What you will do - Render the records, starting at their first line and stopping after the line containing "Looking at the screenshot, I should click(x=866, y=333).", as a JSON list of strings with one string per line and blank lines left out.

Dataset rows -
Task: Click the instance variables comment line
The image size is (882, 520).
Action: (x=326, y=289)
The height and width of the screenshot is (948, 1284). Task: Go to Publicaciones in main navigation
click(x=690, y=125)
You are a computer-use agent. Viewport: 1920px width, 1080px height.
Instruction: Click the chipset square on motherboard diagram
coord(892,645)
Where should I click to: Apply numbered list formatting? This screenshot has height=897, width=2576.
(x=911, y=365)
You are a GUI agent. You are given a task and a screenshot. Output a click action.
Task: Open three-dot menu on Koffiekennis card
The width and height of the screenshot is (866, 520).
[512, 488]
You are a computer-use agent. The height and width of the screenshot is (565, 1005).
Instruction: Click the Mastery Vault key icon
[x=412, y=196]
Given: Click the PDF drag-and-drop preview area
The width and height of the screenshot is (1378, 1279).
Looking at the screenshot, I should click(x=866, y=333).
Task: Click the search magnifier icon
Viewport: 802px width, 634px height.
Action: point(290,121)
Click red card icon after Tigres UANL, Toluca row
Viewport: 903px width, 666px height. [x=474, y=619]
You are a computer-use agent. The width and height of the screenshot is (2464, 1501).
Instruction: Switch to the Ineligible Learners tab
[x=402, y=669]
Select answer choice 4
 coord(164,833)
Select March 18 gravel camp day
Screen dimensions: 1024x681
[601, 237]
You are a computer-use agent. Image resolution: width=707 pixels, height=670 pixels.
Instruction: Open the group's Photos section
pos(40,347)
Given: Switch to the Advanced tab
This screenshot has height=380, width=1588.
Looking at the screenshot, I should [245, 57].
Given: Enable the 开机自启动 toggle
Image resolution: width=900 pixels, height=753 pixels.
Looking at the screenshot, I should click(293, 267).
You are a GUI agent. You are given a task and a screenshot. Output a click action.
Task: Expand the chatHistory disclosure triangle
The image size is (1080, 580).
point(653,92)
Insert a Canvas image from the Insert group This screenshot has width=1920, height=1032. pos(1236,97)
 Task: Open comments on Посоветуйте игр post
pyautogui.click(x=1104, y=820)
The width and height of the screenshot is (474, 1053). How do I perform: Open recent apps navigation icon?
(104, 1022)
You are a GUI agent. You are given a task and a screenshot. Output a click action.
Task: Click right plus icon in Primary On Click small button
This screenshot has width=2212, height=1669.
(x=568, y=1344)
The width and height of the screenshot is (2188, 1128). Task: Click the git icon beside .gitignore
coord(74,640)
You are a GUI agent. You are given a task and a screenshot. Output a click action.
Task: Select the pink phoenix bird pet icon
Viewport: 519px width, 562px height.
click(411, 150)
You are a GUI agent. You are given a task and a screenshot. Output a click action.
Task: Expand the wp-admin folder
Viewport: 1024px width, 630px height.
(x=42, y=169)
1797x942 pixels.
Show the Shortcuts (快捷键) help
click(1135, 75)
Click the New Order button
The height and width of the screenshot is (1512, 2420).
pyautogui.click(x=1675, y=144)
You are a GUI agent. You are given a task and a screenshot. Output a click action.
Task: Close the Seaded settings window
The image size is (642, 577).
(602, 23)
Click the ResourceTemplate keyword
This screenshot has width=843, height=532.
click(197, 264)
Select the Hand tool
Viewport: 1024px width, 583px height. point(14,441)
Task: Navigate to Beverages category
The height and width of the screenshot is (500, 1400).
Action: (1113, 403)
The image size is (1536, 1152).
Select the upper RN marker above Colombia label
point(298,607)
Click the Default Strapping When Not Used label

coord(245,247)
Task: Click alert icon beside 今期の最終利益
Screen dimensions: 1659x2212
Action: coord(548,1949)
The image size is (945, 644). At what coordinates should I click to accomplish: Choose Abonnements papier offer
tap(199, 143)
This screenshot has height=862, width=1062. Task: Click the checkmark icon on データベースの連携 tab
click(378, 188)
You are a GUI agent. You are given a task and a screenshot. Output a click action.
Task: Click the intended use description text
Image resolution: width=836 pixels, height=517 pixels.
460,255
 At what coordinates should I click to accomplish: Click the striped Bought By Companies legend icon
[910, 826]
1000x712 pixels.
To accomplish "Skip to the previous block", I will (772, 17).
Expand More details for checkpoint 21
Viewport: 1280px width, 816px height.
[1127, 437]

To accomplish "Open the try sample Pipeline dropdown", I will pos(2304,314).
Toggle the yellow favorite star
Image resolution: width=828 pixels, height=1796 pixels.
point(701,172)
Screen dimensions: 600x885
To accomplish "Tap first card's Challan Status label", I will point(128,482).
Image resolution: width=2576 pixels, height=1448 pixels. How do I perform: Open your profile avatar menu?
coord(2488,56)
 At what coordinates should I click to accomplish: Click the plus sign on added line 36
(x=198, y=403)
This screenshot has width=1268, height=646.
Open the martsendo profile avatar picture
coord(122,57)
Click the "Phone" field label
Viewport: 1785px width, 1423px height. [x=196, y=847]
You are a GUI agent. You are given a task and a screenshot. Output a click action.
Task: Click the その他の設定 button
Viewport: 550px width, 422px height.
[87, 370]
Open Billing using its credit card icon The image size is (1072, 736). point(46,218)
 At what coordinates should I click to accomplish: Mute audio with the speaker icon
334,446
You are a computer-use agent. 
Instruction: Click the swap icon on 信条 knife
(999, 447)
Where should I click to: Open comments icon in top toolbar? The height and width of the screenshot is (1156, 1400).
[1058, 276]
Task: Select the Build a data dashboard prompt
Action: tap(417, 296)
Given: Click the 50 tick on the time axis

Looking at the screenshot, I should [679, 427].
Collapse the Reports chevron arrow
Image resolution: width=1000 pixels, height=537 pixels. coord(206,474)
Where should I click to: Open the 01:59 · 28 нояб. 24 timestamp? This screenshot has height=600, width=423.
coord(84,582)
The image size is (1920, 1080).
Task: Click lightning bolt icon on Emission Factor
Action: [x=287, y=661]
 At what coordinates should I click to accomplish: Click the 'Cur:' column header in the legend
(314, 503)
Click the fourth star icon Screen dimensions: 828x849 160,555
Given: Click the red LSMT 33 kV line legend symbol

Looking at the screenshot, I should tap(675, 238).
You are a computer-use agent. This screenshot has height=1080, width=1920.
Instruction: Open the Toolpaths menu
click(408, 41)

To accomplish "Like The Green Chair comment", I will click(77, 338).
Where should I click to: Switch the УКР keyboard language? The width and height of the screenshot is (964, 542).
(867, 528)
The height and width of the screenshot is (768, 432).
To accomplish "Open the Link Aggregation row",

Answer to the task -
[
  "Task: Click the instance variables comment line",
  "The image size is (882, 520).",
  "Action: (x=326, y=289)",
  "The height and width of the screenshot is (948, 1284). Task: Go to Publicaciones in main navigation",
  "click(x=690, y=125)",
  "You are a computer-use agent. Viewport: 1920px width, 1080px height.",
  "Instruction: Click the chipset square on motherboard diagram",
  "coord(892,645)",
  "Where should I click to: Apply numbered list formatting? This screenshot has height=897, width=2576.",
  "(x=911, y=365)",
  "You are a GUI agent. You are given a task and a screenshot. Output a click action.",
  "Task: Open three-dot menu on Koffiekennis card",
  "The width and height of the screenshot is (866, 520).",
  "[512, 488]",
  "You are a computer-use agent. The height and width of the screenshot is (565, 1005).",
  "Instruction: Click the Mastery Vault key icon",
  "[x=412, y=196]",
  "Given: Click the PDF drag-and-drop preview area",
  "The width and height of the screenshot is (1378, 1279).",
  "Looking at the screenshot, I should click(x=866, y=333)."
]